Entretien. L’arrêt de la Cour de cassation du 6 juillet confirme le rejet de la « justification économique » des licenciements de 683 salariéEs de Continental. Les contrats des ex-Conti de l’usine de Clairoix (Oise) fermée en 2010 sont donc reconnus avoir été rompus « sans cause réelle ni sérieuse ». Cela signifie que les 29 millions d’euros déjà versés aux ex-salariés par Continental France au titre de dommages et intérêts restent acquis. En revanche, la responsabilité de coemployeur de la maison mère allemande Continental AG n’a pas été pleinement reconnue. C’était l’enjeu politique de cette étape de la procédure dans laquelle les ex-salariés sont engagés depuis 2013. Marie-Laure Dufresne-Castet, avocate des Conti, revient pour nous sur cette décision de la Cour de cassation.

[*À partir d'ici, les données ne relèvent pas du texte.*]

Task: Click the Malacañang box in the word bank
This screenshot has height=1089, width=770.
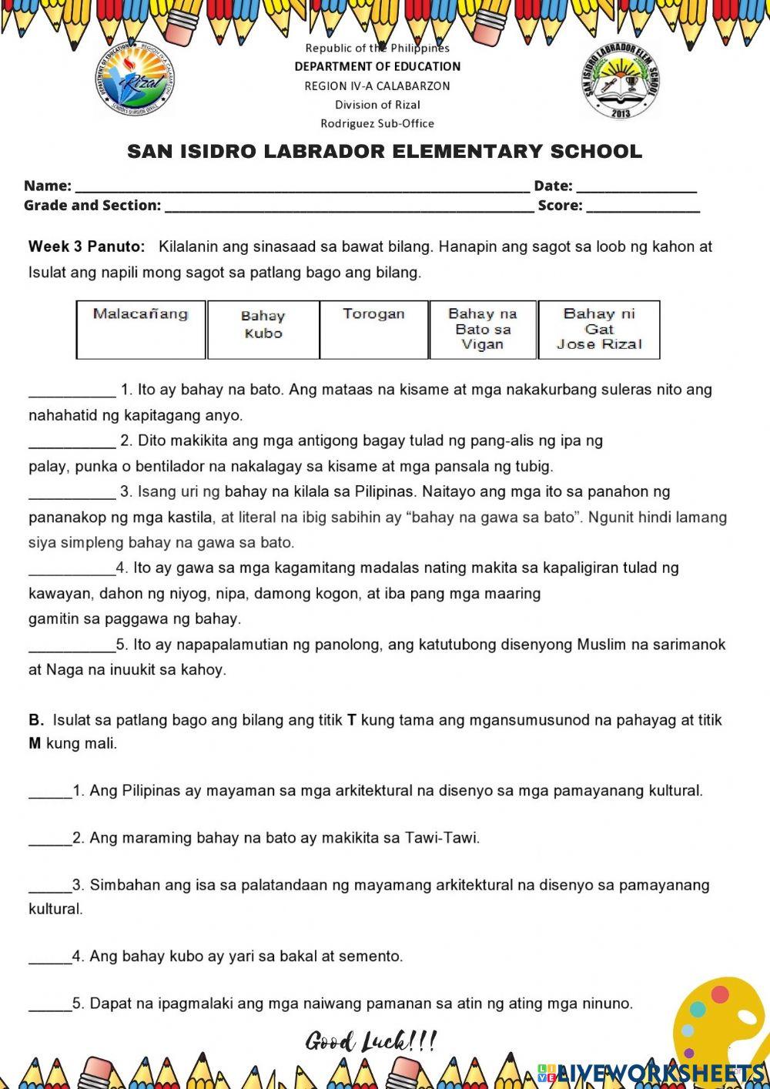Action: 141,330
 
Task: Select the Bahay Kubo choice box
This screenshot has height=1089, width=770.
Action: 263,330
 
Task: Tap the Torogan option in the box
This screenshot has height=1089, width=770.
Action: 373,330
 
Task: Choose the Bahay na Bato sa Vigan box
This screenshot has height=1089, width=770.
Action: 483,330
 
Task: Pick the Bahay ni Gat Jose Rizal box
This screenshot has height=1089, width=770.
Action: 599,330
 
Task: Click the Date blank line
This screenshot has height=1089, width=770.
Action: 636,187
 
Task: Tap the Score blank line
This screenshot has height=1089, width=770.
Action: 643,207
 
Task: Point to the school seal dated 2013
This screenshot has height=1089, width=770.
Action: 621,82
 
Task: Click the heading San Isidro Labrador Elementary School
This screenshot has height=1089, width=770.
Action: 384,152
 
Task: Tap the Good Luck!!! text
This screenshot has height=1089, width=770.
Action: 371,1042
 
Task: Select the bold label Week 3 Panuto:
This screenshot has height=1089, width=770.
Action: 86,246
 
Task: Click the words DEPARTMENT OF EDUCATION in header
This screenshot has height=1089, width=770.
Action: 377,67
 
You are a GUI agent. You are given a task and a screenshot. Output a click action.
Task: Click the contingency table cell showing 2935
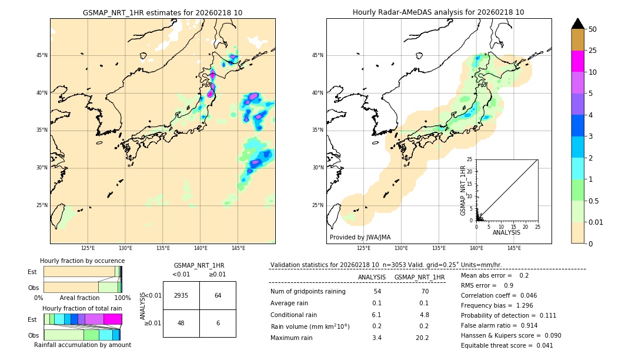point(181,295)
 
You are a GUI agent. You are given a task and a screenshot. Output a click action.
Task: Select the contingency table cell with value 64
point(218,295)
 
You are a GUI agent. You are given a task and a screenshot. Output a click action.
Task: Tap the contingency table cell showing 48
point(181,323)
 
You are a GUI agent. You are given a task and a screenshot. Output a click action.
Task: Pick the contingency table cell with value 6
point(218,323)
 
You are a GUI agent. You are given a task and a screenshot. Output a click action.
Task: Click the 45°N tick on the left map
point(42,55)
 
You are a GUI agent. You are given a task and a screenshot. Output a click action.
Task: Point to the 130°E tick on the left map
point(125,248)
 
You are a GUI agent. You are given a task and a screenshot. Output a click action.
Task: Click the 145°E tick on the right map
point(514,248)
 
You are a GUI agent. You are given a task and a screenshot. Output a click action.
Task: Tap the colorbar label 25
point(593,51)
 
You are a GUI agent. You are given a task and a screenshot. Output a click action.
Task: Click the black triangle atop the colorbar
point(578,24)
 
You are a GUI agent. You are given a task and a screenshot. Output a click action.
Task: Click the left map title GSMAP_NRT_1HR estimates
point(162,12)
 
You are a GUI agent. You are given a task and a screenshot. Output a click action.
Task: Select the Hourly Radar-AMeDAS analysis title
point(438,12)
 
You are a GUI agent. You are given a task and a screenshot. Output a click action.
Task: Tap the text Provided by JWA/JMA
point(360,237)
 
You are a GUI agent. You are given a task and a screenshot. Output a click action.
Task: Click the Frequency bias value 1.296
point(513,306)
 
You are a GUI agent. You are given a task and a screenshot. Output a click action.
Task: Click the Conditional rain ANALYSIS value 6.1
point(377,315)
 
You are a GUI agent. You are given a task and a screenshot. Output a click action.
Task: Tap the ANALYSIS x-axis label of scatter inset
point(506,232)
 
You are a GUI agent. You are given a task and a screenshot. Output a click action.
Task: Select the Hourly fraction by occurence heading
point(82,261)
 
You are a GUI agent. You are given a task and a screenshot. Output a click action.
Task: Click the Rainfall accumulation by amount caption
point(82,345)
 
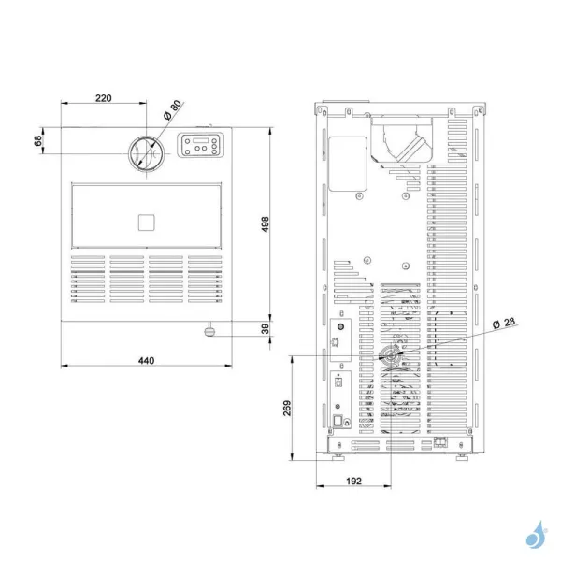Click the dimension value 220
[103, 97]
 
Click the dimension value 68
[38, 140]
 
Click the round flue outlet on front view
[145, 152]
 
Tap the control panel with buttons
[201, 147]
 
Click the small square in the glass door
[145, 222]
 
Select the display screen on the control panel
[202, 141]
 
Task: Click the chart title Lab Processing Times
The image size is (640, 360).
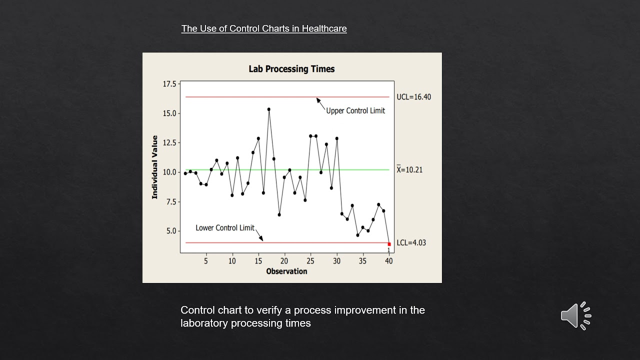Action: tap(292, 69)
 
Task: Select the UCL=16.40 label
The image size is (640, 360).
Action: tap(414, 97)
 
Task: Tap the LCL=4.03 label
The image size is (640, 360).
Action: tap(412, 243)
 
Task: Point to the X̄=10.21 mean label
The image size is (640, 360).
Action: tap(410, 170)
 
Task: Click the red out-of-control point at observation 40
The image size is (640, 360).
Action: tap(389, 244)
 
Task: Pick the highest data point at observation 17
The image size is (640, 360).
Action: tap(269, 110)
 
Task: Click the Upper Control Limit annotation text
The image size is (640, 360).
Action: tap(356, 111)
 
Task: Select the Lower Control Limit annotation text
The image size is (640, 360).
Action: tap(225, 228)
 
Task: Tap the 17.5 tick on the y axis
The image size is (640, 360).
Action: tap(170, 84)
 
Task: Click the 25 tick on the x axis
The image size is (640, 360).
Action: tap(310, 261)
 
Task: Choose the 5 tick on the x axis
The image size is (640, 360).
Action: tap(206, 261)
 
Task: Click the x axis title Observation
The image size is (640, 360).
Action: tap(286, 272)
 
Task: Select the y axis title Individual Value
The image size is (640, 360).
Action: tap(155, 167)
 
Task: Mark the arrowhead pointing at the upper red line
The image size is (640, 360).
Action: tap(318, 100)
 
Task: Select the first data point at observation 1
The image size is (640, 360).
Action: tap(186, 174)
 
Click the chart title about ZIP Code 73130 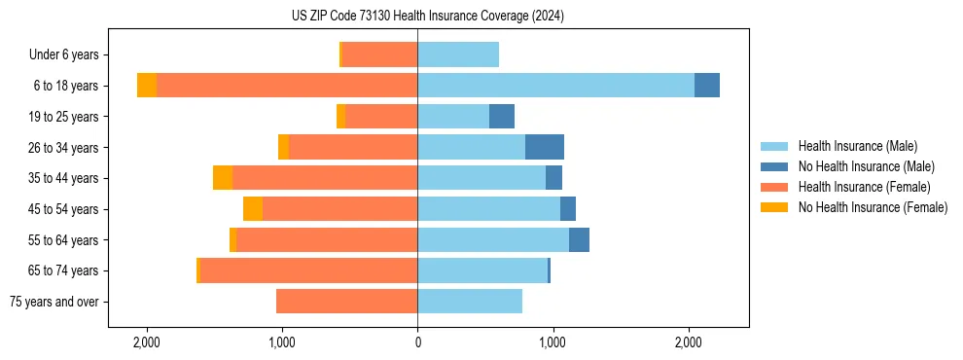427,17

Quels enseignements tires-tu de cette décision de la Cour de cassation ?
En premier lieu, je me réjouis d’avoir vu le 6 juillet à Compiègne ces personnes enfin libérées du poids de l’inquiétude qui les taraudait. Elles étaient enfin certaines que ces sommes qu’elles avaient reçues et parfois dépensées, leur étaient acquises. Ce n’est pas rien. Ensuite, je pense que les salariés de Continental sont allés au bout de leur combat et que, bien que blessés, ils en sont sortis malgré tout victorieux.
Ils ont utilisé les « vieilles » recettes, celles qui marchent, c’est-à-dire qu’ils ont agi dès le départ collectivement. Les décisions étaient prises en assemblée générale et le comité de lutte les mettait en œuvre. C’était une réalité concrète. Quelles qu’aient été les difficultés, ils ont réussi à maintenir une certaine cohésion face au patron. Continental restera dans les mémoires comme la possibilité de tout individu de relever la tête, quand tout est fait pour vous écraser.
Cependant, le résultat de cette formidable bagarre reste limité, puisque, juste pour permettre l’accroissement du profit de quelques-uns, une usine a été fermée et 1 120 personnes ont perdu leur emploi. Empêcher la fermeture n’aurait été possible que si la lutte n’était pas restée locale. C’est peut-être le principal enseignement que l’on ait à en retenir. Nous avons affaire à des groupes mondiaux, nous ne pouvons rester atomisés. Mais je n’invente ni ne découvre rien lorsque je répète que nous n’échapperons pas à l’impérieuse nécessité de nous organiser.
Quelle est la situation juridique et sociale des ex-Conti ?
Les ex-Conti sont salariés pour certains, petits entrepreneurs ou auto-entrepreneurs, en formation longue ou chômeurs en fin de droit pour un grand nombre encore. Ils sont dans la situation de personnes dont l’usine a fermé en 2009, qui habitent dans un bassin d’emploi sinistré et qui essaient de s’en sortir.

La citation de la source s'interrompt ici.